##### Exercise data

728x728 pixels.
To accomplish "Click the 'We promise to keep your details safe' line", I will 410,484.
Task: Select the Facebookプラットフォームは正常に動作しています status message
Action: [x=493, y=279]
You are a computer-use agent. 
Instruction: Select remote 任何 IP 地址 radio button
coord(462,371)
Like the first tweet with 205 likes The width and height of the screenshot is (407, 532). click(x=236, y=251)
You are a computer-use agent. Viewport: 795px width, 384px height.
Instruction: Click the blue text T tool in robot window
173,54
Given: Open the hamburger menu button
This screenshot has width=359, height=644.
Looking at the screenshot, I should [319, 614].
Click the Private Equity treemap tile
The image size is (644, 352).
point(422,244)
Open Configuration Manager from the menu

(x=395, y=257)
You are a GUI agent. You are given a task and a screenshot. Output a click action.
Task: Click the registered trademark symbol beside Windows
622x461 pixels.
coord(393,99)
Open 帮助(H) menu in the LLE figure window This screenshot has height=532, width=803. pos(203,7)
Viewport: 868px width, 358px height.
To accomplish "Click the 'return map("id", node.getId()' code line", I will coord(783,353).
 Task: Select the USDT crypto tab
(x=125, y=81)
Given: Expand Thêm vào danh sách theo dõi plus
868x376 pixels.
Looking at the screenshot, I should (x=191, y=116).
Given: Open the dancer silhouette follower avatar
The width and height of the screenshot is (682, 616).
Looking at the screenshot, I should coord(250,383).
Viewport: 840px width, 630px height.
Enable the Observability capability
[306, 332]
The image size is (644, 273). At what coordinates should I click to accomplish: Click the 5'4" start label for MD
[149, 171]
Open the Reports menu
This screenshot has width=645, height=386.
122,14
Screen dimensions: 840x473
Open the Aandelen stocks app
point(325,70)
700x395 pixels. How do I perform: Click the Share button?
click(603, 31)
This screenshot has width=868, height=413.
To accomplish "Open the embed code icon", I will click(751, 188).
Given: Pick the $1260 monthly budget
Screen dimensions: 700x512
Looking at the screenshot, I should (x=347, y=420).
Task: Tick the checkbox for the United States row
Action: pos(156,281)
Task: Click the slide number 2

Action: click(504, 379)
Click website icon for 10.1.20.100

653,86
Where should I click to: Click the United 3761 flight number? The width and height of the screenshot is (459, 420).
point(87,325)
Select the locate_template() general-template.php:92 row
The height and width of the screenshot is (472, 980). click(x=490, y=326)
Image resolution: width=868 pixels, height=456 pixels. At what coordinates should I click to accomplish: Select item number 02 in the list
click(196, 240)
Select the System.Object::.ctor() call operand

##########

Scan the entries above for the line containing "700x395 pixels. How", and copy it and all lines after it exactly, down to and including the line containing "Given: Pick the $1260 monthly budget".

700x395 pixels. How do I perform: Click the Share button?
click(603, 31)
This screenshot has width=868, height=413.
To accomplish "Open the embed code icon", I will click(751, 188).
Given: Pick the $1260 monthly budget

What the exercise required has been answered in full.